Quoted passage:

# iPhone, Android or Windows phone?



## Aiura (Jul 3, 2015)

Pick the phone you have, and type your MBTI type down below. 

(If you happen to have something else you can simply just type it in a post)


----------



## Fire Away (Nov 29, 2013)

ISFP: Android

Feels like I have more control.


----------



## UraniaIsis (Nov 26, 2014)

INFJ: Tracfone

It's all I can afford for now. But, if I could afford a different phone: iPhone. More card readers seem to support it.


----------



## Kingdom Crusader (Jan 4, 2012)

INTP: Android


----------



## Capellia (Jun 4, 2015)

INTJ: iPhone - it's easy to use. I didn't want a smart-phone at all though, but I've grown to like it.


----------



## tanstaafl28 (Sep 10, 2012)

Samsung Galaxy Note 4 (Android). It's flexible, upgradable, and has better support, than Apple or Windows phones. 

ENTP


----------



## JTHearts (Aug 6, 2013)

Android, ESFJ


----------



## Codas (Dec 6, 2014)

Android - ENFP. (My husband also has an Android - INTP.) 

I agree with the sentiment of more control. I can copy/move/delete files I want instantly. In my experience, these devices last longer and I appreciate the open source fixes. (Also, the Apple products I've had experience with appear to have built-in obsolescence. That sort of thing is SO sleazy to me!)


----------



## TheCosmicHeart (Jun 24, 2015)

Windows phone intp


----------



## CuriousMan (Jun 28, 2015)

Android INTP


----------



## sicksadworlds (May 4, 2015)

Android, ISFP.


----------



## nO_d3N1AL (Apr 25, 2014)

I'm a fan of Microsoft products and love Windows Phone too. It's so much easier to navigate and less cluttered than Android, also less demanding. Yet, it has so much more customisability and personalisation options than both Android and iPhone. Everything is automated and integrated. I've run into a few minor glitches but on the whole it's by far the best; unless you care about apps. That said, standard features on Windows Phone are far superior to Android and iOS - especially cloud storage and Cortana.


----------



## Aiura (Jul 3, 2015)

Me personally have a Nexus 5 (Android) and am super happy about it (so if you are looking for a new phone I can gladly recommend it ). And I'm INTJ.


----------



## stiletto (Oct 26, 2013)

ENTJ - Android is superior.

My INFP sib would choose Windows.


----------



## Ausserirdische (May 2, 2015)

INTP

I have an iPod that I barely use, does that count?


----------



## Trinidad (Apr 16, 2010)

Android, ISTJ.

I hate Apple and love customization so it's an easy choice. Windows phones are too niche, no apps etc. To me they're barely worth mentioning.

Exercise prompt:
Sum up the phone thread above in two sentences.

Dataset records:

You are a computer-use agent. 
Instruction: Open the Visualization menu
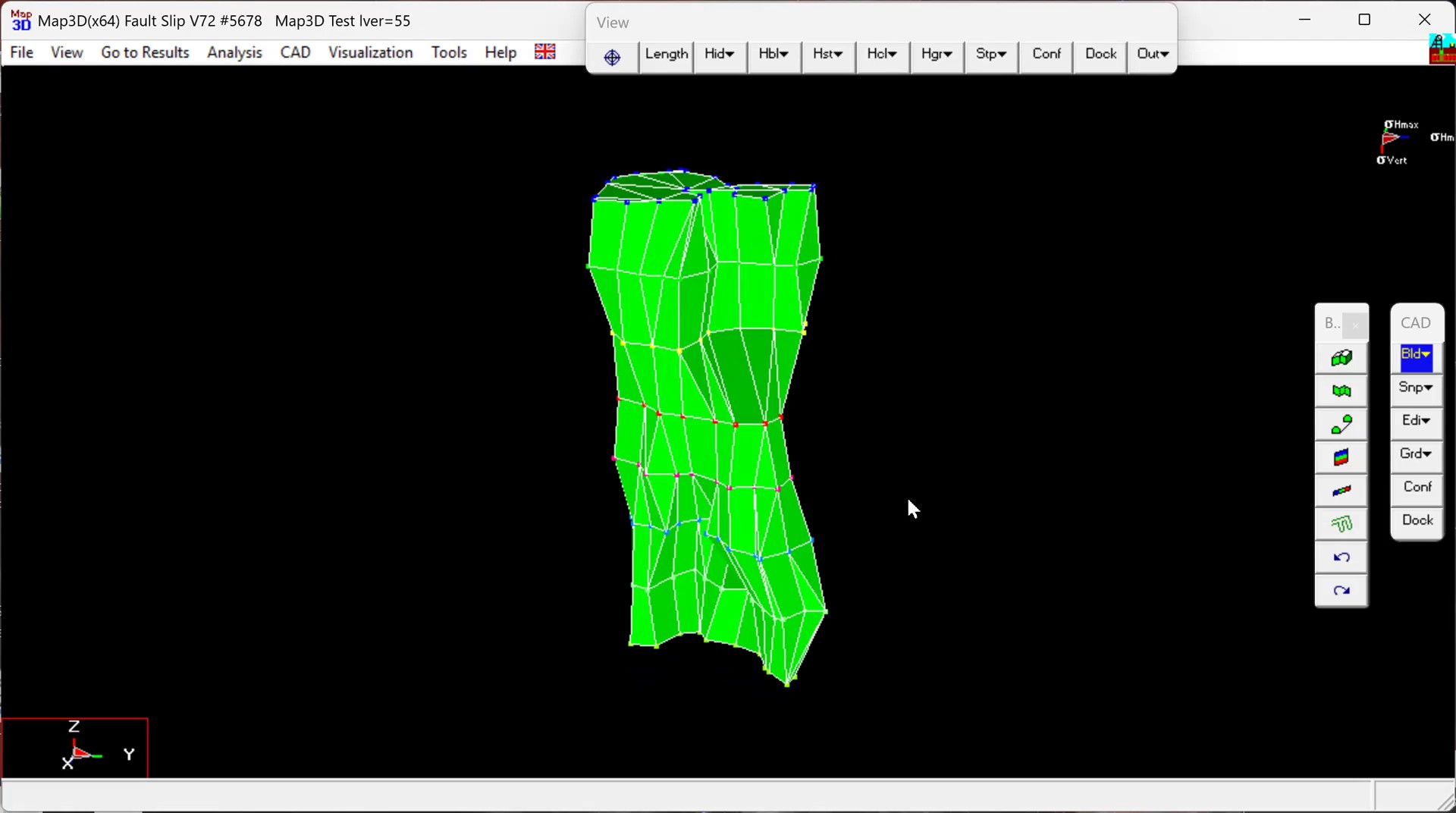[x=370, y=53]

---

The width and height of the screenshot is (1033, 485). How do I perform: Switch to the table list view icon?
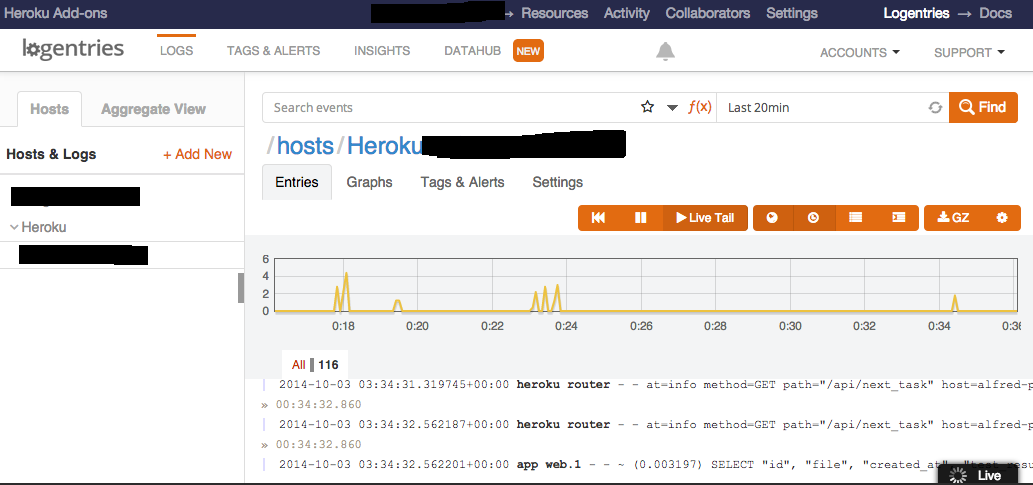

Correct answer:
A forum post asks members to say whether they have an iPhone, Android or Windows phone and to give their MBTI type. Many replies name Android, praising its control, flexibility or customization, while others pick iPhone for being easy to use or Windows Phone for easier navigation and strong standard features.